The varactor-tuned portion of the feedback network is interesting, with 6 identical back-to-back varactors fed the same bias voltage: this amplifies the capacitance variation, and therefore the tuning range, of a single one of these varactors by 6x.  The back-to-back configuration also I think should help cancel out some of the asymmetric non-linearities (= even harmonics) created by the RF signal moving each varactor back and forth slightly along its tuning curve.  The SAW filter here also gets its own supply voltage, which suggests that there's either some kind of electrostatic thing in there that needs a DC bias, or that it has its own internal amplifier (either to drive the transmitter, or the amplify the signal from the receiver).
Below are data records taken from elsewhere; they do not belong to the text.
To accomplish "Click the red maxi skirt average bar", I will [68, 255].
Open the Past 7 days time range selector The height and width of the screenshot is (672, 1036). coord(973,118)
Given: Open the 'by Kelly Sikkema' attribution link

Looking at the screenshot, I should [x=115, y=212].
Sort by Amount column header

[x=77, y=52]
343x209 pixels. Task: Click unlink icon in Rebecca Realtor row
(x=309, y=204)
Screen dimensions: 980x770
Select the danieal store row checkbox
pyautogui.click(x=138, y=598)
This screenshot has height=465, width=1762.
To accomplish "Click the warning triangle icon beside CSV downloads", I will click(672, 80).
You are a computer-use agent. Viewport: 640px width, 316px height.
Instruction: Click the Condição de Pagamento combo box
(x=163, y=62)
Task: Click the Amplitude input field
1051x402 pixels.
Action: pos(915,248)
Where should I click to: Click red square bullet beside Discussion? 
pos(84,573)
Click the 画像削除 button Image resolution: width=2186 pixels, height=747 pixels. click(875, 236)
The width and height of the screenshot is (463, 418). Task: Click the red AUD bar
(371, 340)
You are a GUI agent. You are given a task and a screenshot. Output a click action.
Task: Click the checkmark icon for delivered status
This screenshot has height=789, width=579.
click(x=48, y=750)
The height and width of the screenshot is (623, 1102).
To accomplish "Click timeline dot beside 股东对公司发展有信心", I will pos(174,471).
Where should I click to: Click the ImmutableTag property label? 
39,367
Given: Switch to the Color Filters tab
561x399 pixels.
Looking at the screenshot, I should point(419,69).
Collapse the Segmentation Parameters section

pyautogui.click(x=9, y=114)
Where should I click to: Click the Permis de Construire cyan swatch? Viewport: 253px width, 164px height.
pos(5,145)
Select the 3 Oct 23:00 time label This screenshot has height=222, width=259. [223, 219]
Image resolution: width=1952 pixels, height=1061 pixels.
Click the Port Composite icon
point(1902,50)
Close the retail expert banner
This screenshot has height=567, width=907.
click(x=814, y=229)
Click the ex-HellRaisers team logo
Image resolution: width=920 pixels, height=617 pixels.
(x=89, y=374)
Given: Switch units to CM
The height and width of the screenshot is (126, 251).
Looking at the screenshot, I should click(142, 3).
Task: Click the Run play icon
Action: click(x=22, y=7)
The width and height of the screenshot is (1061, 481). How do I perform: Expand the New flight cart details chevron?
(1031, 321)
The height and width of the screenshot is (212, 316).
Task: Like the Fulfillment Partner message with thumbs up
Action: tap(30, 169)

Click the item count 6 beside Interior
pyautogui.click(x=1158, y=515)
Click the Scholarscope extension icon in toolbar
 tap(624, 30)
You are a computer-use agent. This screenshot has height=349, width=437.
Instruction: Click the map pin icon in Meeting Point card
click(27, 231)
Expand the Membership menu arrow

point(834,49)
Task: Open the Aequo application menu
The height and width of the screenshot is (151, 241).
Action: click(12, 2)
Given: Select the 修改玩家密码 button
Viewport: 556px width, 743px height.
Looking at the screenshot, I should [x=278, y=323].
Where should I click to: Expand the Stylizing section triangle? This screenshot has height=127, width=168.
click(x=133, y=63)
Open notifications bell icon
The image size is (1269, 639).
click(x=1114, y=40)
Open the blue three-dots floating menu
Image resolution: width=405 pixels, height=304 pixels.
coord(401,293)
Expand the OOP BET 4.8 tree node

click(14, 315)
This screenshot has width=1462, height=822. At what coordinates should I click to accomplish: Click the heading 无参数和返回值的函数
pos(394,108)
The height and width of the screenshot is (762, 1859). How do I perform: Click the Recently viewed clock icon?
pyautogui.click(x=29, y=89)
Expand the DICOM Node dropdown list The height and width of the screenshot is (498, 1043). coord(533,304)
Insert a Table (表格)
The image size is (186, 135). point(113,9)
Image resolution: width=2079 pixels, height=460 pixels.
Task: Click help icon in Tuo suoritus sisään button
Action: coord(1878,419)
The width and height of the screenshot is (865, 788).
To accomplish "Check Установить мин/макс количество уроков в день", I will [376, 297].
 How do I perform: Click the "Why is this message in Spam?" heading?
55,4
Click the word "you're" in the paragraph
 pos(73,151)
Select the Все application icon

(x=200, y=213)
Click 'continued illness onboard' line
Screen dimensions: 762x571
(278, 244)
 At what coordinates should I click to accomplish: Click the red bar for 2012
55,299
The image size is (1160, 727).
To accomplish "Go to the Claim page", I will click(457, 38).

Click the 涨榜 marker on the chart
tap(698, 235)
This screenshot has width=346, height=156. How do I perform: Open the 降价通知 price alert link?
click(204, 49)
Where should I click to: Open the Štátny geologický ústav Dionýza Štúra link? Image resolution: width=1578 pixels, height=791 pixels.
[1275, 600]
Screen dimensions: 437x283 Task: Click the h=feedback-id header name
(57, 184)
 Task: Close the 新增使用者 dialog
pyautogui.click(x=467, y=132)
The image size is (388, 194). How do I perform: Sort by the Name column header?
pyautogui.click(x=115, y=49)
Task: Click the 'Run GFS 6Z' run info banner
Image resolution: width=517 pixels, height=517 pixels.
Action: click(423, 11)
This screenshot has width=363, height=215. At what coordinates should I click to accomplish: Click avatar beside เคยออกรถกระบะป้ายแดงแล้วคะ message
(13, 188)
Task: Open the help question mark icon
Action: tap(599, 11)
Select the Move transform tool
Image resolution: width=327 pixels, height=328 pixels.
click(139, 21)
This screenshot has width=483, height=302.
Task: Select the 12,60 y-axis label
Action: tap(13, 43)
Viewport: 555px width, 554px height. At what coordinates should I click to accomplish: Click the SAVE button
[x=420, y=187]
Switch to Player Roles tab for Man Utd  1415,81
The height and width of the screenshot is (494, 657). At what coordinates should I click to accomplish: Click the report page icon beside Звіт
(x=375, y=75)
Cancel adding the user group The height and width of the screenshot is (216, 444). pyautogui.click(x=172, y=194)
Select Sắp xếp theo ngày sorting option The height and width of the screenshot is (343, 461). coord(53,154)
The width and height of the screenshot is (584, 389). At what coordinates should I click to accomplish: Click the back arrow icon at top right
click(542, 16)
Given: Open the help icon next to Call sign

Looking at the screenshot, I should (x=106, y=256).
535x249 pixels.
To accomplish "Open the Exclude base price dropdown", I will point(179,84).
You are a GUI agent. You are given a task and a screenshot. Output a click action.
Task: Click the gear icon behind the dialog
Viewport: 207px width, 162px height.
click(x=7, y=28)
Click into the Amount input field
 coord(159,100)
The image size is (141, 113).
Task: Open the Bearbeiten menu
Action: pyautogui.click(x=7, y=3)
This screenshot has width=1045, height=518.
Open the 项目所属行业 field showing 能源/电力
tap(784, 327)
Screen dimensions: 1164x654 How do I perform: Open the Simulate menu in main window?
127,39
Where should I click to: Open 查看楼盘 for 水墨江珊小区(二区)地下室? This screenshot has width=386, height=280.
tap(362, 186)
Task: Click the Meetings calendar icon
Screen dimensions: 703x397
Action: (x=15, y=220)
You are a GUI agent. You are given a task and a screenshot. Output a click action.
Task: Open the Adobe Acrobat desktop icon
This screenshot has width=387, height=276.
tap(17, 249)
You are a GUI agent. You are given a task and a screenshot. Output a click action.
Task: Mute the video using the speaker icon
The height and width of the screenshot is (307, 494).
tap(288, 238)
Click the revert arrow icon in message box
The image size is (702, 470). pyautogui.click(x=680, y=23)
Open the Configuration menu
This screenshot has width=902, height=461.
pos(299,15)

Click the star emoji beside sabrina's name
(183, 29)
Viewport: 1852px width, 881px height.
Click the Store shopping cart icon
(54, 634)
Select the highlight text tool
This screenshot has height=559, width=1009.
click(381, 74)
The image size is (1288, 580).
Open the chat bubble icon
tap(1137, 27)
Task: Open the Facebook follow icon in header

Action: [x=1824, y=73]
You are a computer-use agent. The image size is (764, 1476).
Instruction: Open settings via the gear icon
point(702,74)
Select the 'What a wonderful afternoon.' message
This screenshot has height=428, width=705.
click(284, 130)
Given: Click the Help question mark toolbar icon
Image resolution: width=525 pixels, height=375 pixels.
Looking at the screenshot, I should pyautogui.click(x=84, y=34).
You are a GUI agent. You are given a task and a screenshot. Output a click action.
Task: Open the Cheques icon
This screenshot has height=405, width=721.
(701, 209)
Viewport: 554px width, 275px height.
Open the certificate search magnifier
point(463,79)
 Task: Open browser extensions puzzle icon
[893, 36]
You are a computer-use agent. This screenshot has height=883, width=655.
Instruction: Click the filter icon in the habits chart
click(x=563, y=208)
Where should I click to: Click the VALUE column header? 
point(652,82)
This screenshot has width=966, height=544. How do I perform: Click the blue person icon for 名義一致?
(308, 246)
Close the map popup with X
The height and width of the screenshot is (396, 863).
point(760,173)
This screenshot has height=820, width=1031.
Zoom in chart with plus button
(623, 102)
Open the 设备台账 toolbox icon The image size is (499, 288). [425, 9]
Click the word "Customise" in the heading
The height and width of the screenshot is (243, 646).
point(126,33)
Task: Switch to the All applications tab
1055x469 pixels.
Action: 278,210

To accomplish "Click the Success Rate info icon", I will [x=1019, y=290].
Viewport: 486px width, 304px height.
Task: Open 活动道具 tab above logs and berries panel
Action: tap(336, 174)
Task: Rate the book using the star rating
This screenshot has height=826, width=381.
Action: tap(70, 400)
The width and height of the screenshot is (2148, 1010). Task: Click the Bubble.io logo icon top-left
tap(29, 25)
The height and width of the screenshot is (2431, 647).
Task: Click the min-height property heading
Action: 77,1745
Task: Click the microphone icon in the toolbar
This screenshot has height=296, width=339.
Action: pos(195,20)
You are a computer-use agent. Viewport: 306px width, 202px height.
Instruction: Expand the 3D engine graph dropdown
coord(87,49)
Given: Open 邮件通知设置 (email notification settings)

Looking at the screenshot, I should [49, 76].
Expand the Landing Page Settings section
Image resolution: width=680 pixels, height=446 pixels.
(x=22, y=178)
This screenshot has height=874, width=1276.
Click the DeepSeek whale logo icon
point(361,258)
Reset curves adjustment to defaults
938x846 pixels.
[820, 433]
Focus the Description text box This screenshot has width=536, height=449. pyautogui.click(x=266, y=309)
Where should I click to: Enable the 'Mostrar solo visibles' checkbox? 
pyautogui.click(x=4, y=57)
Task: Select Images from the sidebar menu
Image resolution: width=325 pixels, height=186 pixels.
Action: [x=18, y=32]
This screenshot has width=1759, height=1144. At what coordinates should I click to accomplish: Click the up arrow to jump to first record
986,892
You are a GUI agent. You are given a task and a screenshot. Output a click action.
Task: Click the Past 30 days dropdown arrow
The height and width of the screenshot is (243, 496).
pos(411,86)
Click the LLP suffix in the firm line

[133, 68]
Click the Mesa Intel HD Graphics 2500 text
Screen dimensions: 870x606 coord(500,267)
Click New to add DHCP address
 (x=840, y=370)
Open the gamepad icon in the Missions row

Anyways, hope you enjoyed - let me know of any mistakes I made interpreting the VCO circuitry.

D Straney:
Cubic Defense Systems mystery board (small) - continued
(Continued from here)
As part of the same local-hackerspace visits where I got some rough die shots from the aircraft voice-warning-generator's hybrid modules, I managed to get some nice views of the dies inside this mystery RF hybrid module from before:

It looks like there's a lot of wirebonded resistors(?) to ground, scattered around on various signals.

Unfortunately this didn't help much: I have no idea what these dies do, as there's no obvious large-scale structures or markings that correspond to searchable part numbers.  But they sure are pretty!